## EXERCISE AIM
Write out the material below as a numbered list, from its first line through the line containing "center [114, 465].", skipping blank lines. Leave the pictures out.

## Collected data entries
*** Begin section ***

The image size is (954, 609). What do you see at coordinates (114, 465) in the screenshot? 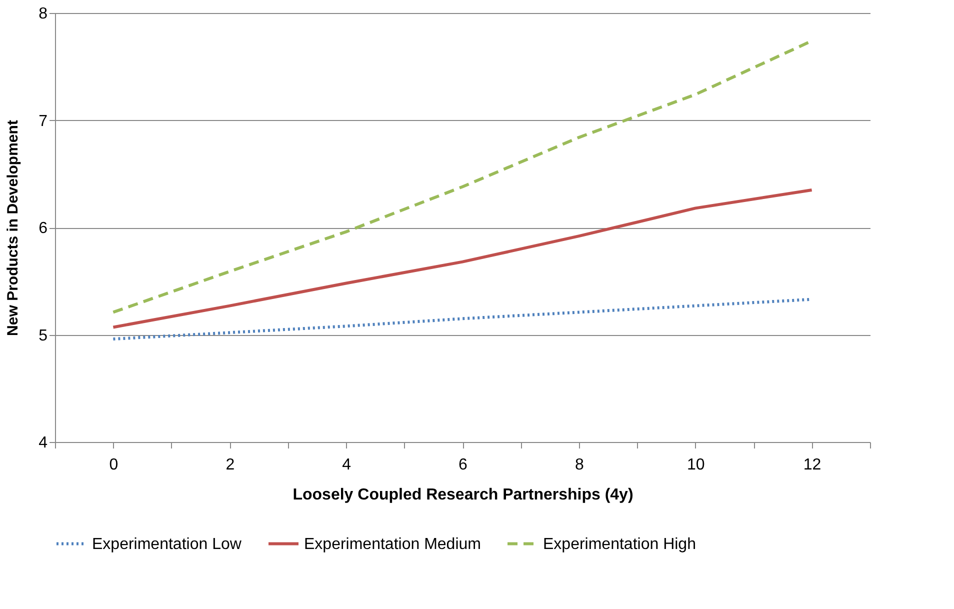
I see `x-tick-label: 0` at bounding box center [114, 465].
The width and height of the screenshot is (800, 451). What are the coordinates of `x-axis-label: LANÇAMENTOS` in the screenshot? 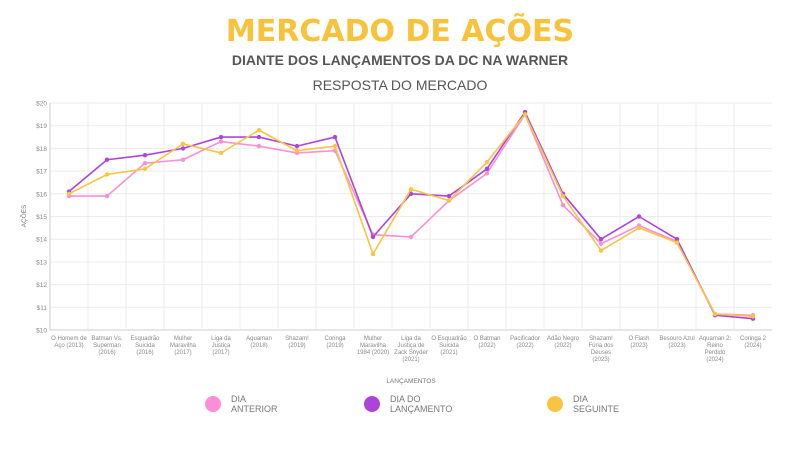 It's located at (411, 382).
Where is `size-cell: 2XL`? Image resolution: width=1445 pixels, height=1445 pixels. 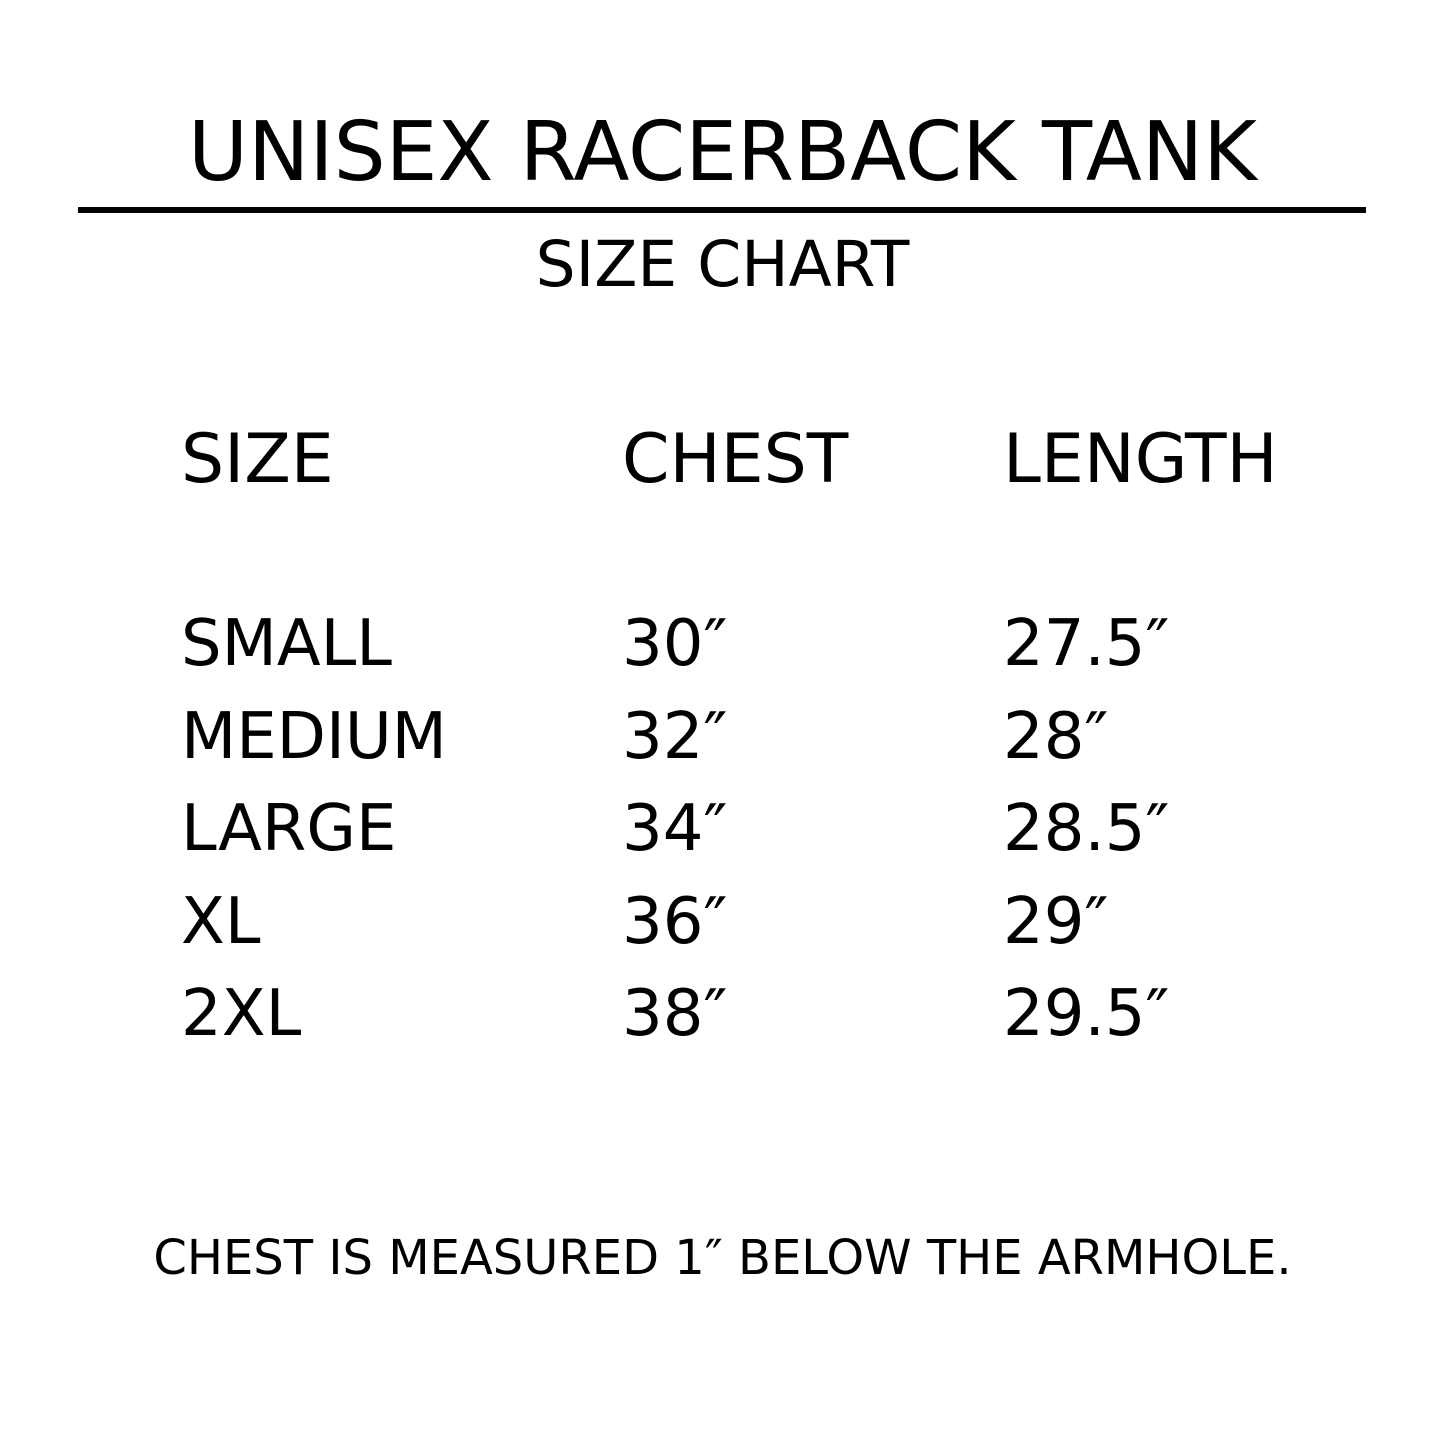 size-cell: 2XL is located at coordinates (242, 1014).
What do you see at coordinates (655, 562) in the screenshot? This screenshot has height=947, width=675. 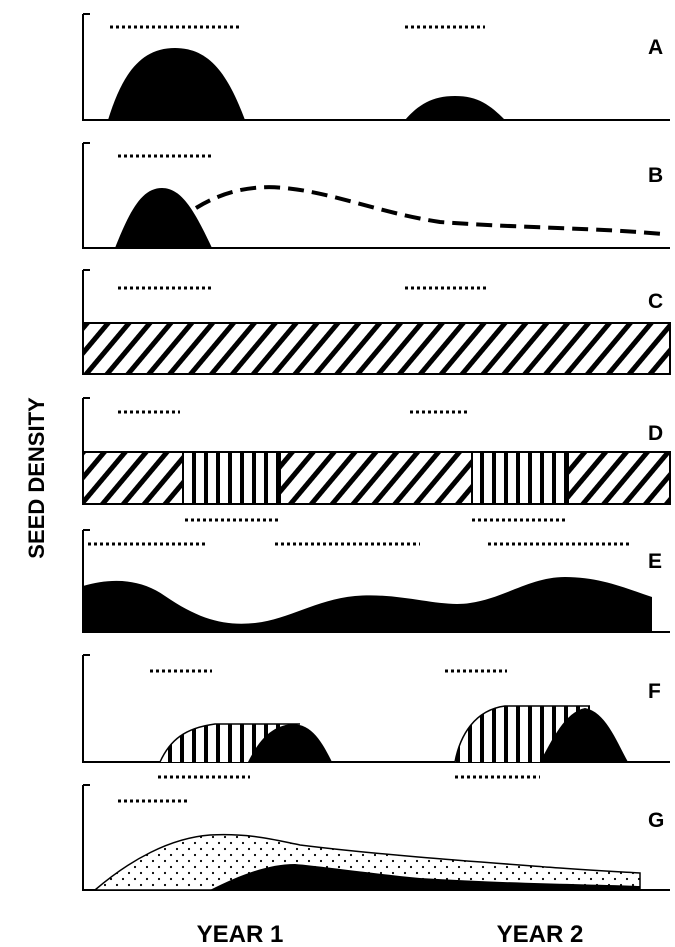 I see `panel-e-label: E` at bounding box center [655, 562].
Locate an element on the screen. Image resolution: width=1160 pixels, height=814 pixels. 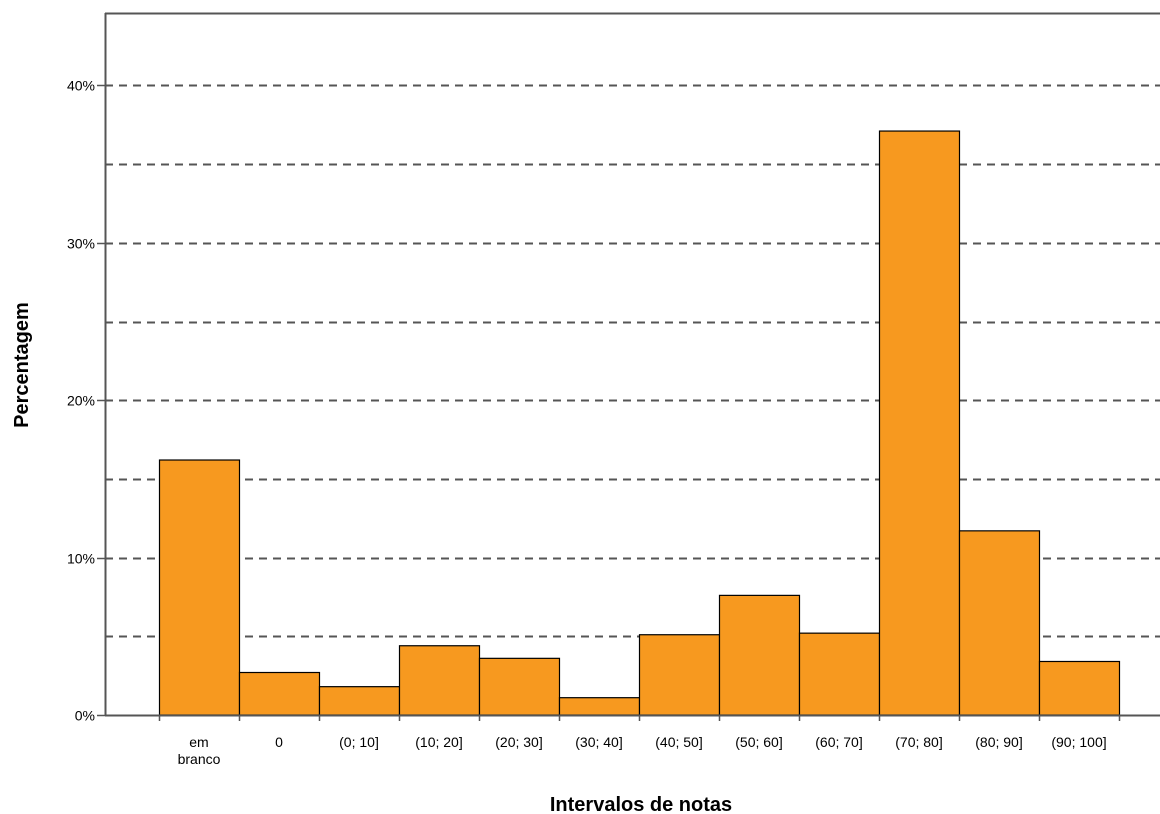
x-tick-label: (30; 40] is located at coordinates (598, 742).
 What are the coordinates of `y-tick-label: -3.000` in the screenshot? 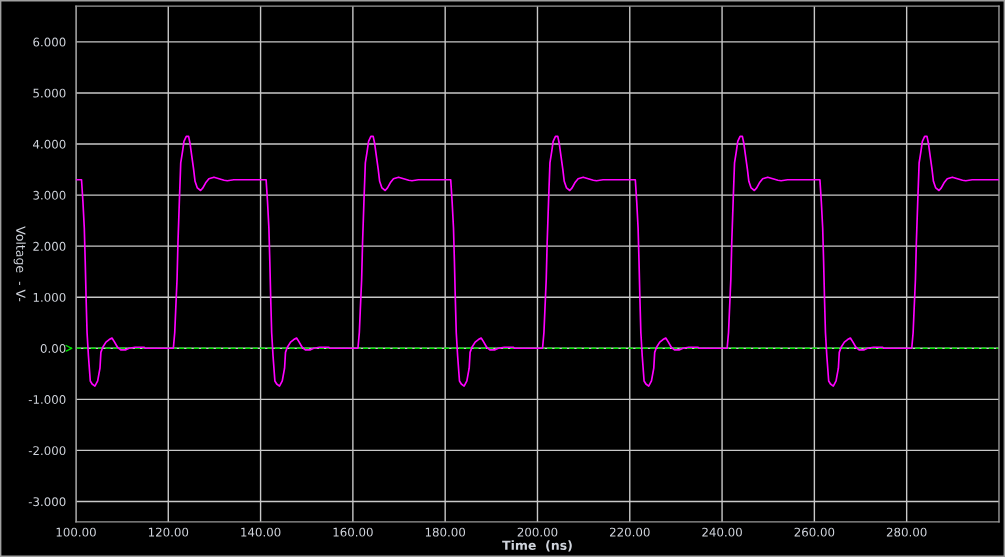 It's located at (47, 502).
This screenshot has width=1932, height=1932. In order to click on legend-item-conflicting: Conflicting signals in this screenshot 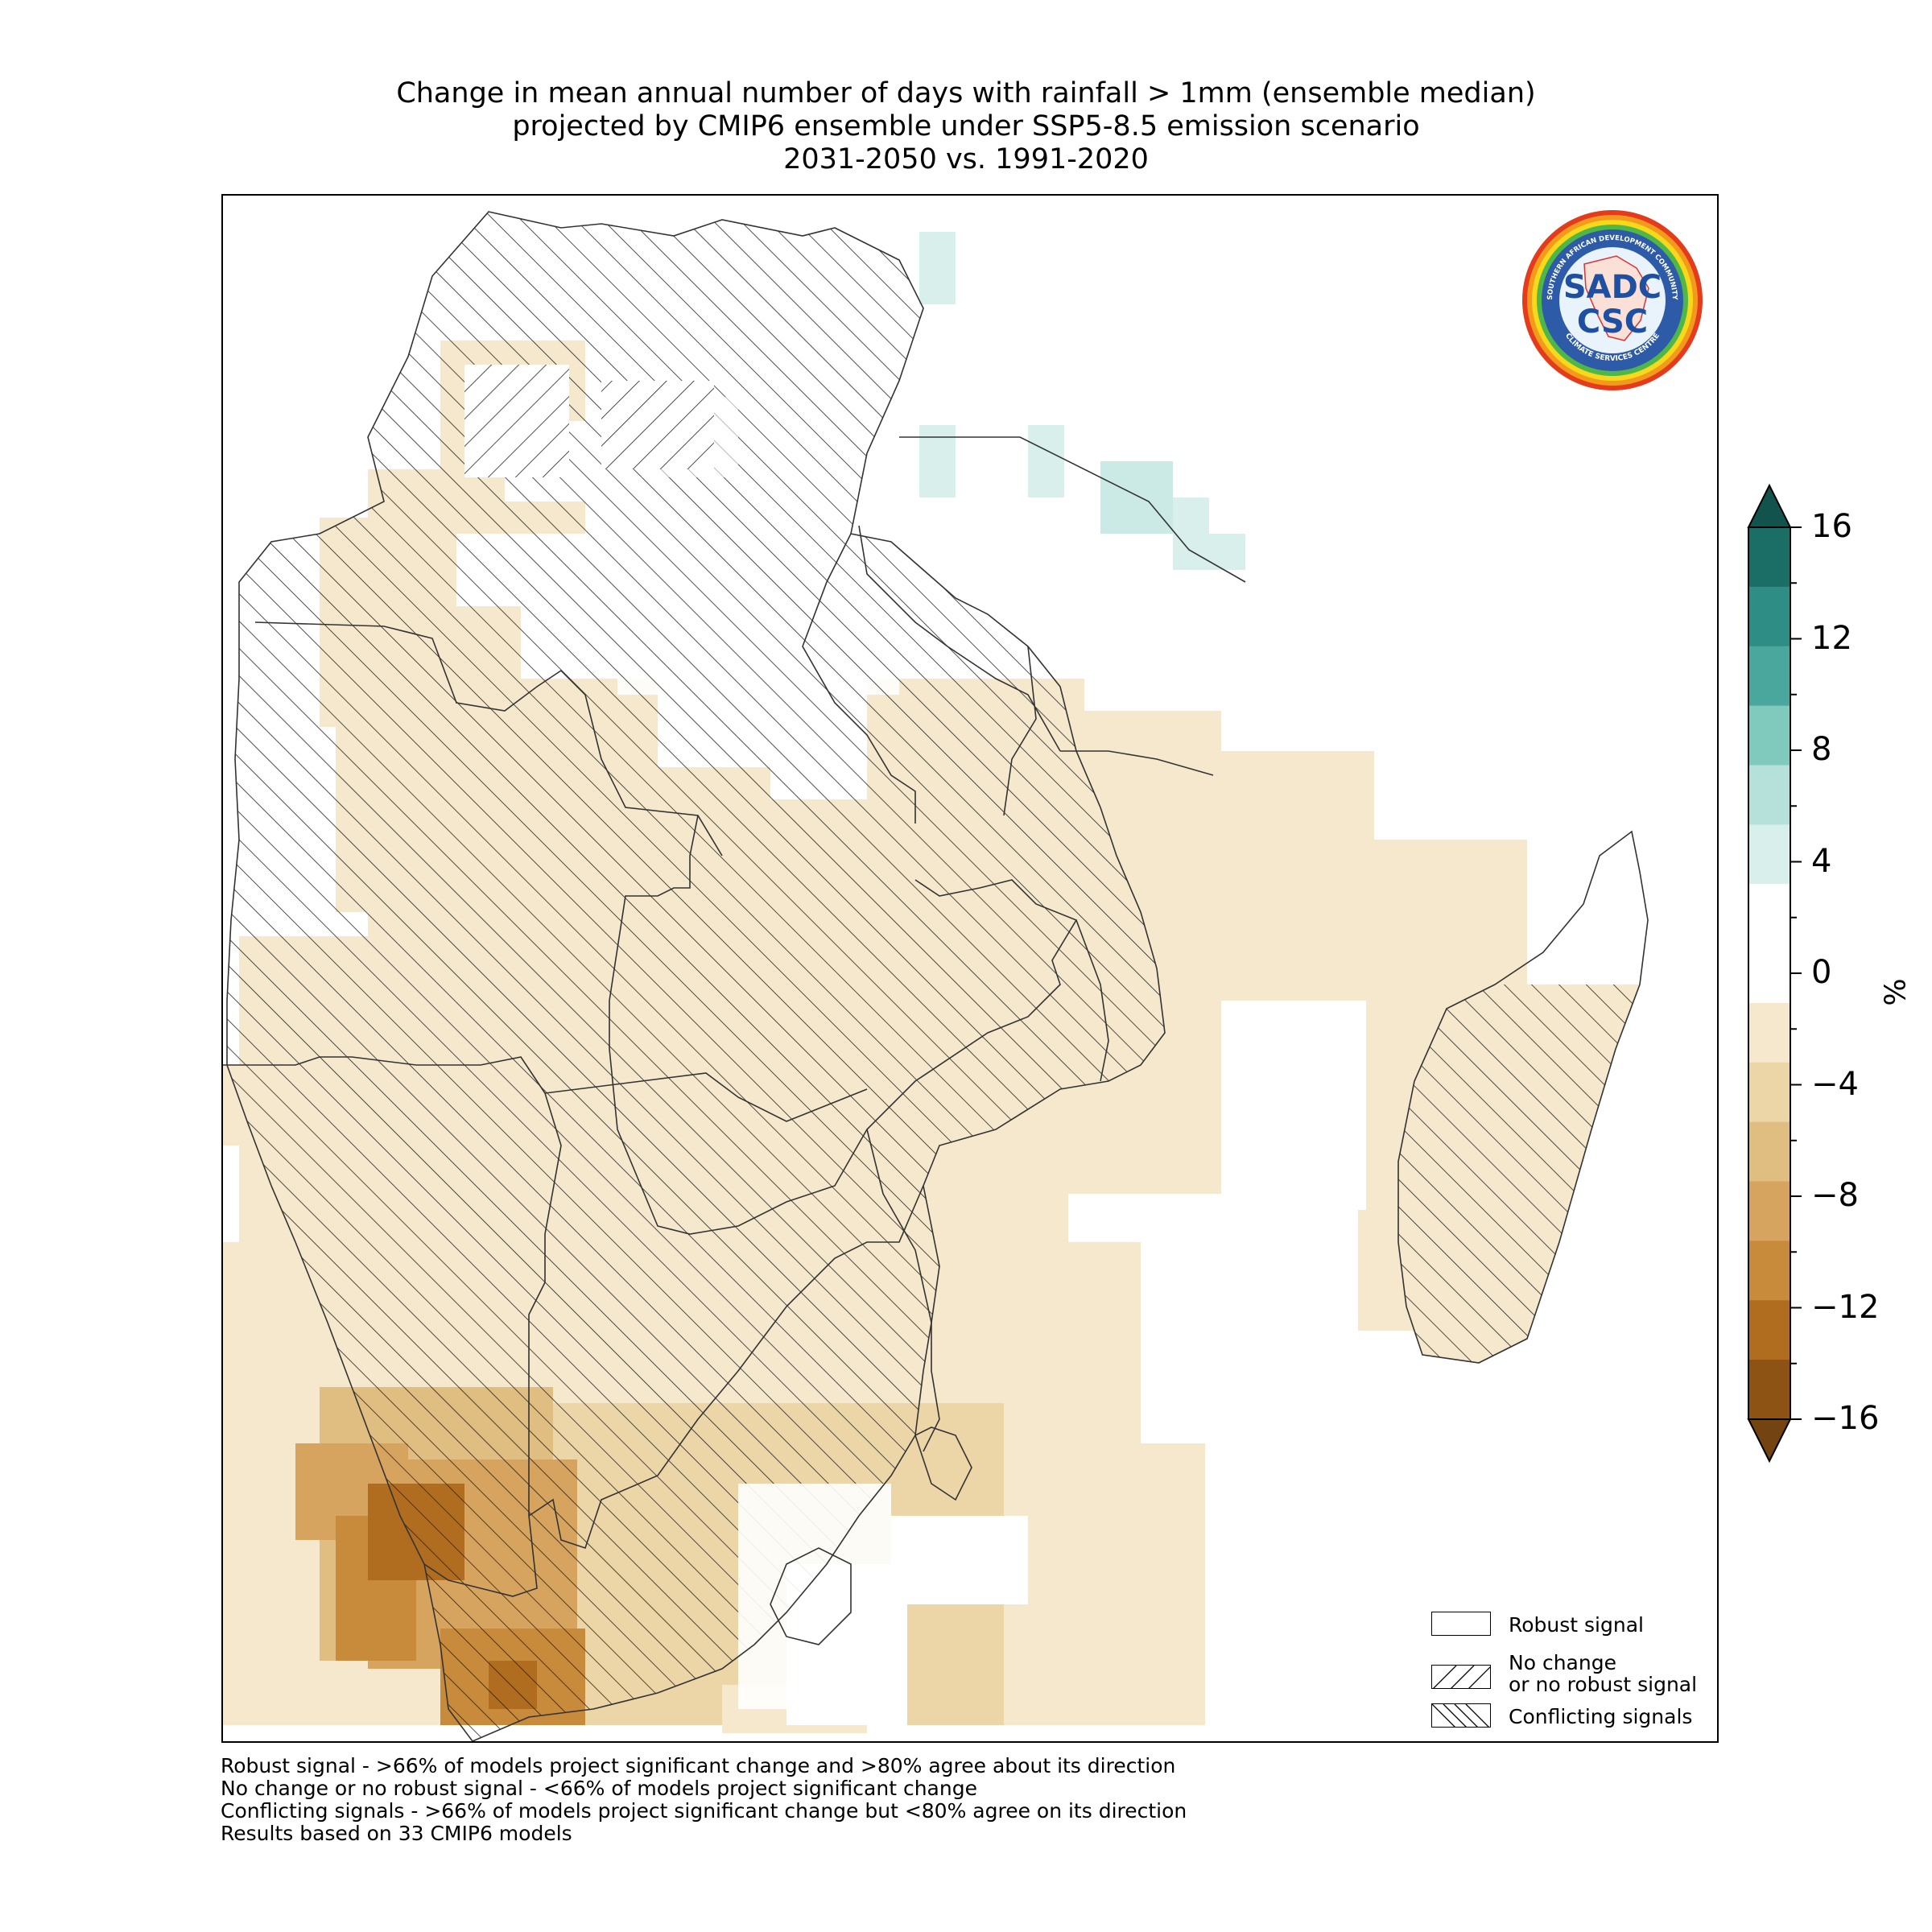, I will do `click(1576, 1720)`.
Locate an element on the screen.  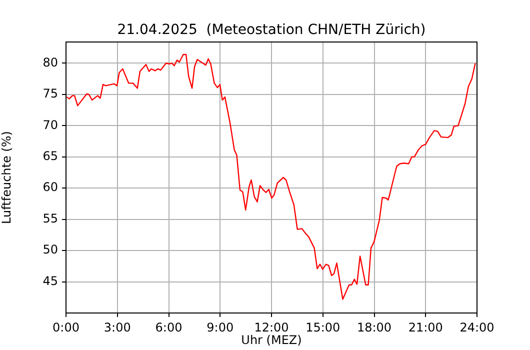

*** End section ***

## FINISHED TASK
1. The image size is (954, 609). What do you see at coordinates (114, 465) in the screenshot? 
2. I see `x-tick-label: 0` at bounding box center [114, 465].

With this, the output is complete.